Cristian Perales, docente invidente, se desplomó tras estar por seis días en huelga de hambre. Exige que se respete la ley que obliga a contratar a personas discapacitadas, las plazas que otros de su condición dejaron vacantes.
Después de seis jornadas sin ingerir alimentos Cristian Perales perdió el conocimiento la mañana de este lunes, en la plaza de armas de la ciudad. El docente invidente, quien además es padre de una niña pequeña, fue atendido de urgencia por paramédicos y trasladado al hospital Carlos Seguín Escobedo de EsSalud. Durante estos días, su salud se había deteriorado progresivamente, presentando síntomas de fiebre, malestar general y fuertes dolores de garganta.
La medida de fuerza inició el 4 de febrero, como respuesta a lo que Perales considera “una discriminación” en el proceso de contratación del CETPRO Nuestra Señora de los Ángeles. El 20 de enero, la Ugel Sur publicó una convocatoria para cubrir dos plazas docentes, pero al conocerse los resultados, el profesor descubrió que los seleccionados contaban con títulos técnicos que, según su denuncia, no son del nivel pedagógico exigido en los requisitos.
Su reclamo se fundamenta en el artículo 49, inciso 4, de la Ley General de la Persona con Discapacidad (N° 29973), refiriendo que cuando un puesto ocupado por una persona con discapacidad queda vacante en una entidad pública, debe ser cubierto por otra persona en igual condición, previo concurso. Perales exigió que se respete este derecho y que se revise el proceso para garantizar la inclusión laboral.

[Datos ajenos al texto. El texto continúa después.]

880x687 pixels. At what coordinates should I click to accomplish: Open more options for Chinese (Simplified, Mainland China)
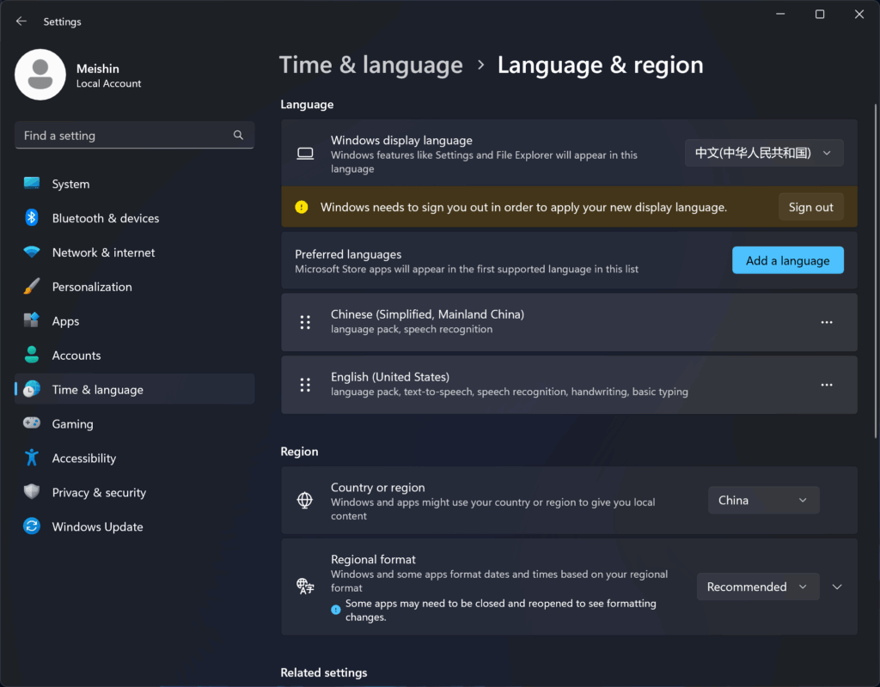pyautogui.click(x=826, y=322)
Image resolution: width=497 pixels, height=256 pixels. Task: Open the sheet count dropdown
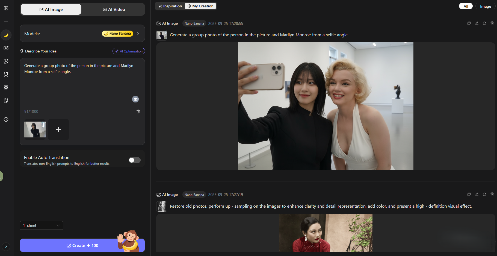(42, 225)
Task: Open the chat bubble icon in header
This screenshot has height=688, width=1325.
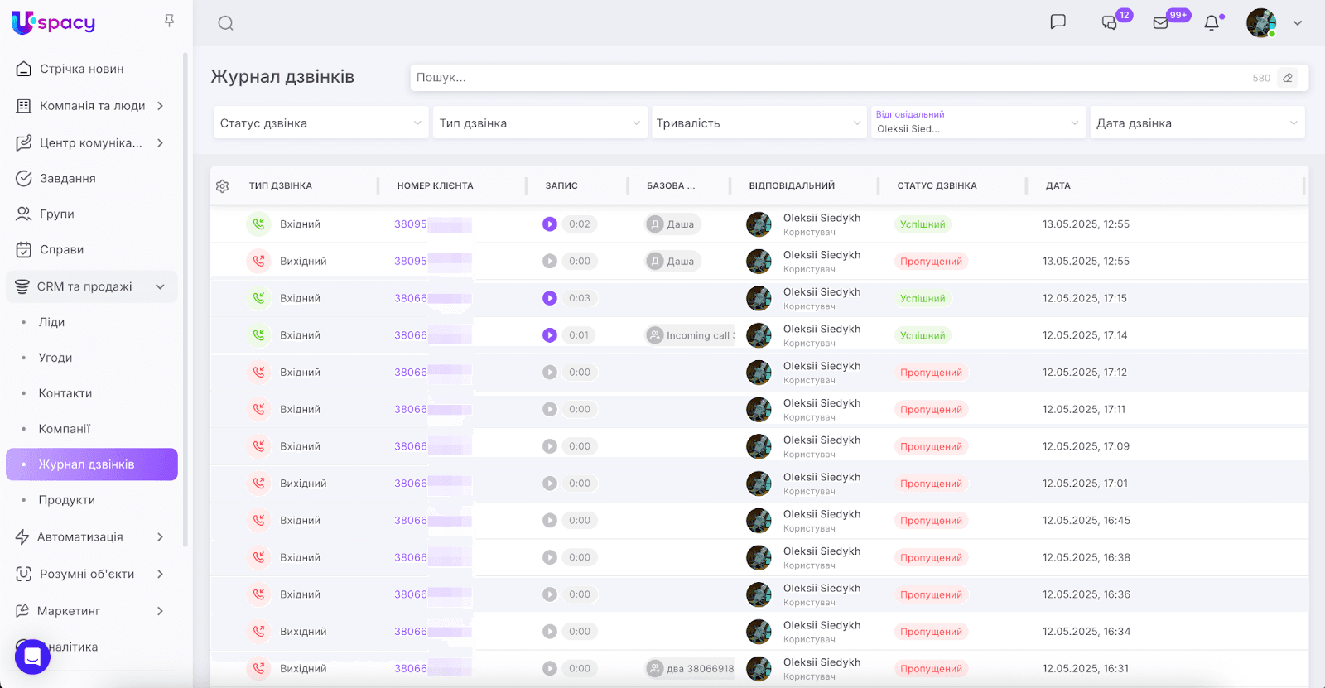Action: (1058, 22)
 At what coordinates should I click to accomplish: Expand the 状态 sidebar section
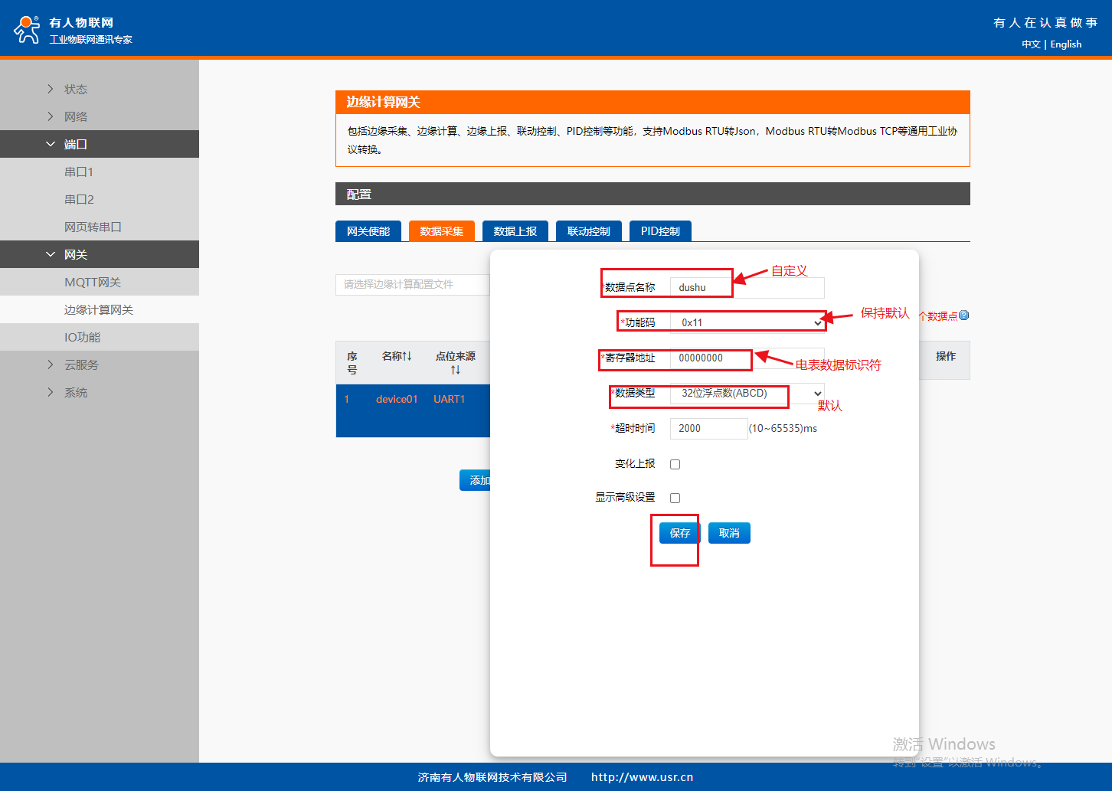coord(75,89)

Aunque instituciones como la Defensoría del Pueblo, el CONADIS y la Fiscalía de Derechos Humanos han tomado el caso, los plazos administrativos resultan lentos, y la investigación preliminar podría extenderse hasta dos meses. Hasta el momento no se ha tenido un pronunciamiento de la Ugel Sur.
DATO
La Ley N° 29973 (Ley General de la Persona con Discapacidad), establece una cuota de empleo obligatoria para personas con discapacidad del 5% del total de personal en entidades públicas.